What the task requires –
Turn the text lines of the items below into a Markdown table with two columns, "Row" for the row number and "Line" for the line. Skip blank lines, and leave the pictures out of the answer.

Source material –
********

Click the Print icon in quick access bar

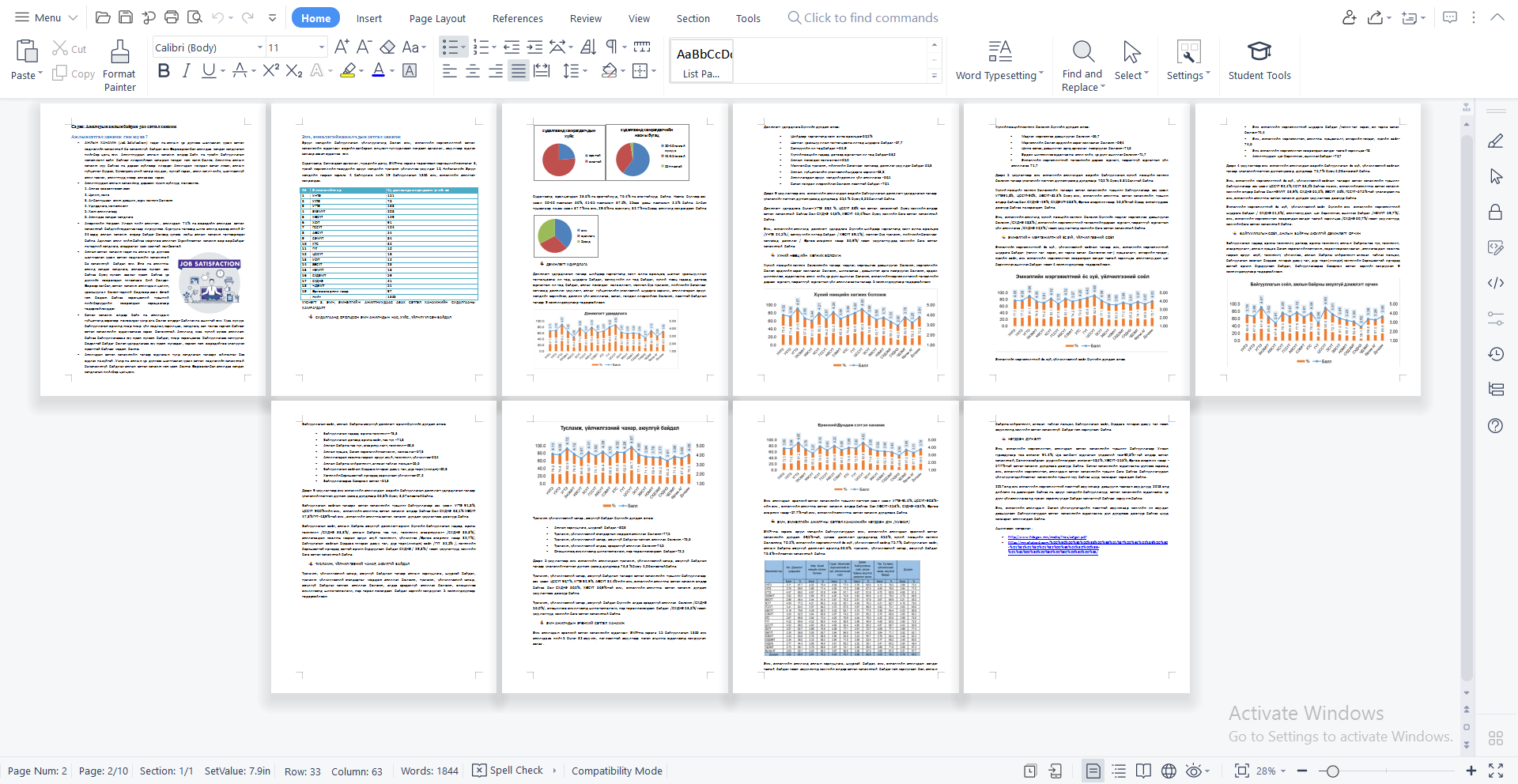click(172, 17)
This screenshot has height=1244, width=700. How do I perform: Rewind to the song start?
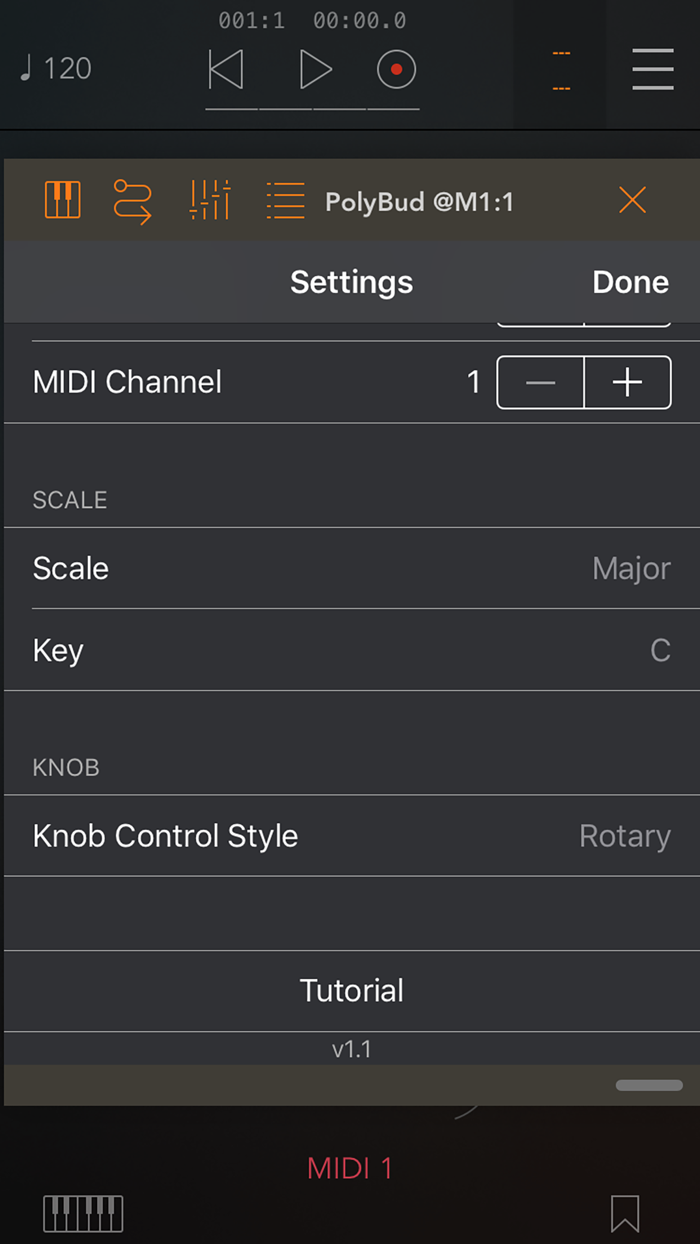point(225,69)
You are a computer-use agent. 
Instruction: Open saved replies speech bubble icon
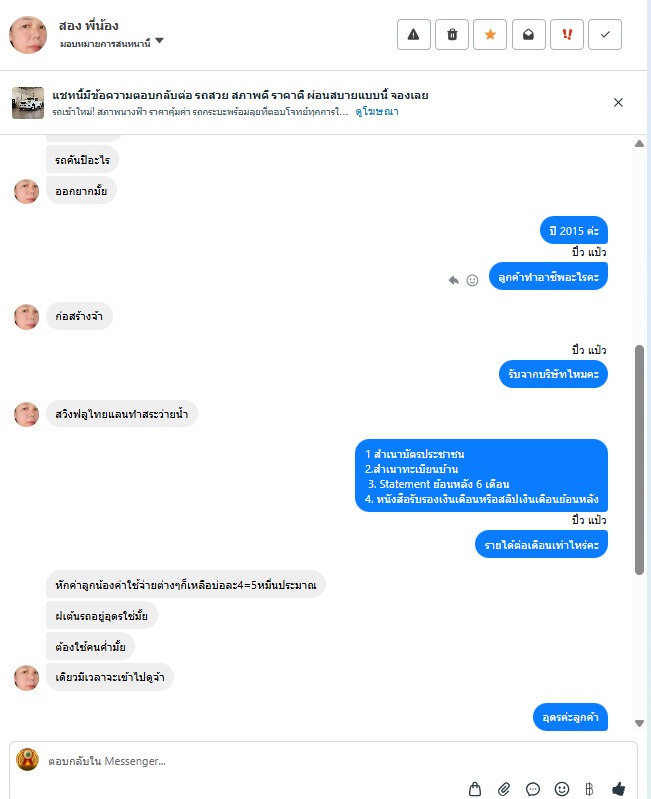[x=533, y=789]
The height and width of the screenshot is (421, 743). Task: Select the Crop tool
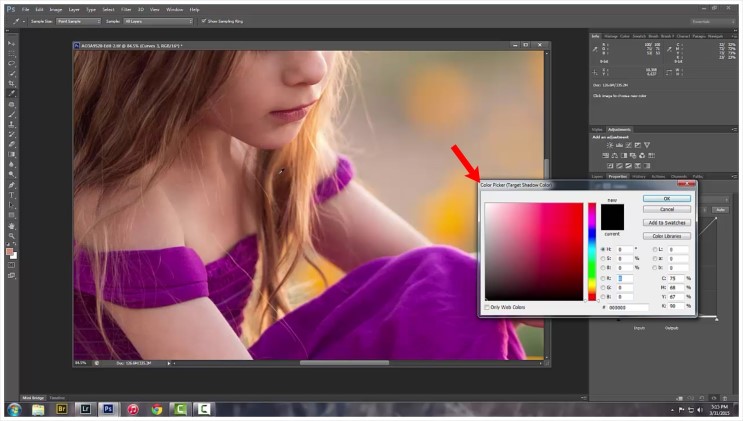coord(11,83)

********

Task solution –
| Row | Line |
|---|---|
| 1 | Click the Print icon in quick access bar |
| 2 | click(172, 17) |
| 3 | This screenshot has height=1244, width=700. How do I perform: Rewind to the song start? |
| 4 | point(225,69) |
| 5 | You are a computer-use agent.  |
| 6 | Instruction: Open saved replies speech bubble icon |
| 7 | [x=533, y=789] |
| 8 | The height and width of the screenshot is (421, 743). Task: Select the Crop tool |
| 9 | coord(11,83) |